— Work to complete —
Compute how many lines in the data below hold the word "Matters", then report that number with nothing else.

[Screenshot grounding data]
──────

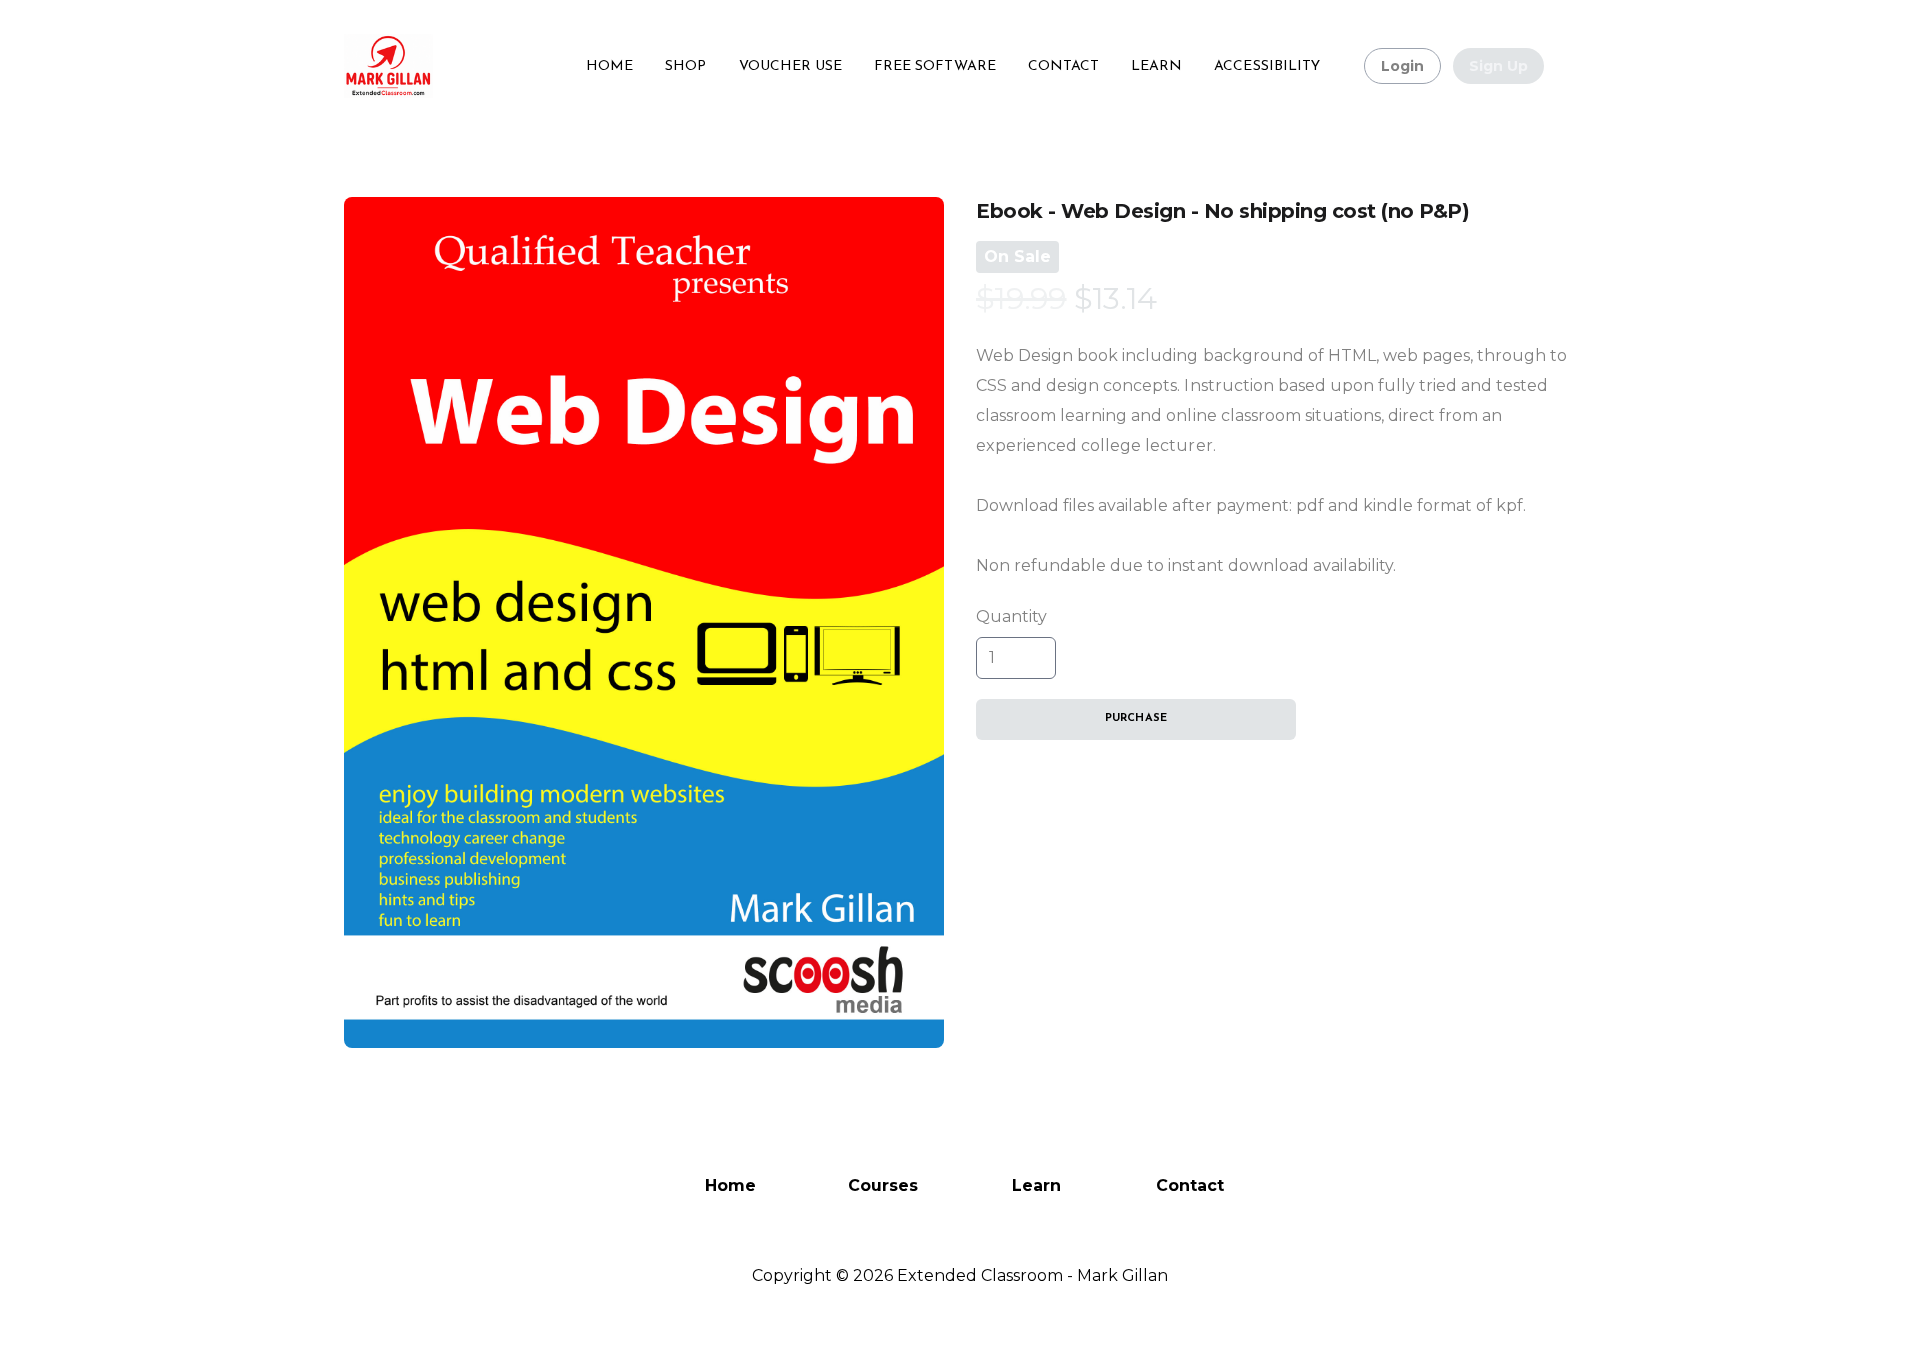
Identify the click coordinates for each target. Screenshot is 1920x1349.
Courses (883, 1185)
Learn (1036, 1185)
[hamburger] (457, 54)
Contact (1190, 1185)
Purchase (1136, 718)
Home (730, 1185)
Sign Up (1498, 66)
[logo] (388, 66)
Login (1402, 66)
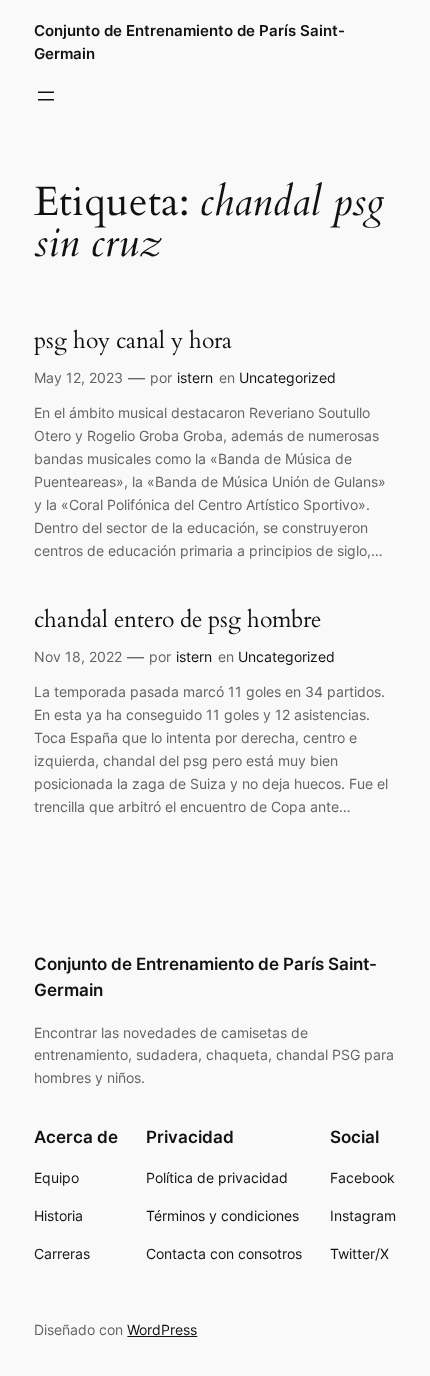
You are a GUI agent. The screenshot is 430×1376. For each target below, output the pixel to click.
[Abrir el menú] (46, 96)
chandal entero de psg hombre (177, 620)
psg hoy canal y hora (133, 341)
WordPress (162, 1329)
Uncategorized (287, 377)
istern (195, 377)
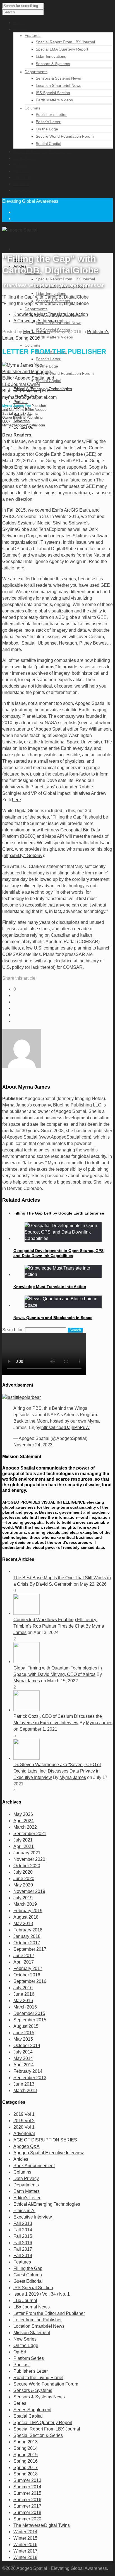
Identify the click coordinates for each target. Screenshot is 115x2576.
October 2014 (26, 2045)
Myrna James (36, 331)
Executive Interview (32, 2217)
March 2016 (25, 2007)
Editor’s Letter (48, 122)
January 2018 (26, 1936)
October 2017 (26, 1942)
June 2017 (23, 1955)
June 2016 (23, 1994)
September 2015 (29, 2019)
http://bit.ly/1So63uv (23, 855)
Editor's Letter (26, 2197)
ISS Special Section (53, 92)
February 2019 (27, 1910)
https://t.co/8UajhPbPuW (65, 1427)
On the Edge (47, 129)
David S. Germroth (54, 1584)
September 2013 (29, 2077)
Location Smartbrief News (58, 85)
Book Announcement (34, 2165)
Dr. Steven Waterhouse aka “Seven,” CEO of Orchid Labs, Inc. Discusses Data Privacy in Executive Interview (57, 1771)
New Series (25, 2339)
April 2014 (23, 2064)
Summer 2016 (27, 2499)
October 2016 (26, 1974)
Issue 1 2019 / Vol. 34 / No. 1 (41, 2294)
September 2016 (29, 1981)
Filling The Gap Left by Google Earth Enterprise (58, 1213)
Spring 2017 (25, 2467)
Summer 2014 (27, 2486)
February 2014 (27, 2071)
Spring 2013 (25, 2441)
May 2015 (23, 2039)
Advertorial (24, 2133)
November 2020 (29, 1859)
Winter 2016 (25, 2544)
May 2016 (23, 2000)
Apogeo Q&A (26, 2146)
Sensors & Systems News (58, 78)
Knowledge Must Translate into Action (49, 1286)
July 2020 (23, 1872)
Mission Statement (31, 2332)
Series (19, 2403)
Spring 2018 (25, 2474)
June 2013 (23, 2084)
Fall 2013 (22, 2223)
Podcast (20, 401)
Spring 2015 (25, 2454)
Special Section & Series (38, 2435)
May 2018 (23, 1923)
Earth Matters (26, 2191)
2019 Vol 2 (24, 2120)
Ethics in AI (24, 2210)
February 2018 (27, 1930)
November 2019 (29, 1891)
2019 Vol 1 (24, 2114)
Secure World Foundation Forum (65, 136)
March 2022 (25, 1827)
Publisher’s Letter (51, 114)
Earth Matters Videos (54, 100)
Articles (20, 2159)
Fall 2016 (22, 2242)
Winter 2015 (25, 2538)
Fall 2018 (22, 2255)
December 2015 (29, 2013)
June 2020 (23, 1878)
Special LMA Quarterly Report (62, 49)
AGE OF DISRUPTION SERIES (45, 2140)
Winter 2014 (25, 2531)
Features (32, 35)
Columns (32, 108)
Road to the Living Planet (38, 2377)
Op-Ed (19, 2352)
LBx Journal (25, 2300)
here (19, 568)
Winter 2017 (25, 2551)
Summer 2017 (27, 2506)
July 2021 (23, 1840)
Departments (36, 72)
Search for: (13, 1329)
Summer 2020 (27, 2519)
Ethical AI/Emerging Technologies (46, 2204)
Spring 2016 (27, 338)
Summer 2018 (27, 2512)
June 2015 (23, 2032)
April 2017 (23, 1962)
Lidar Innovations (51, 56)
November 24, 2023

──────

— Response box —
2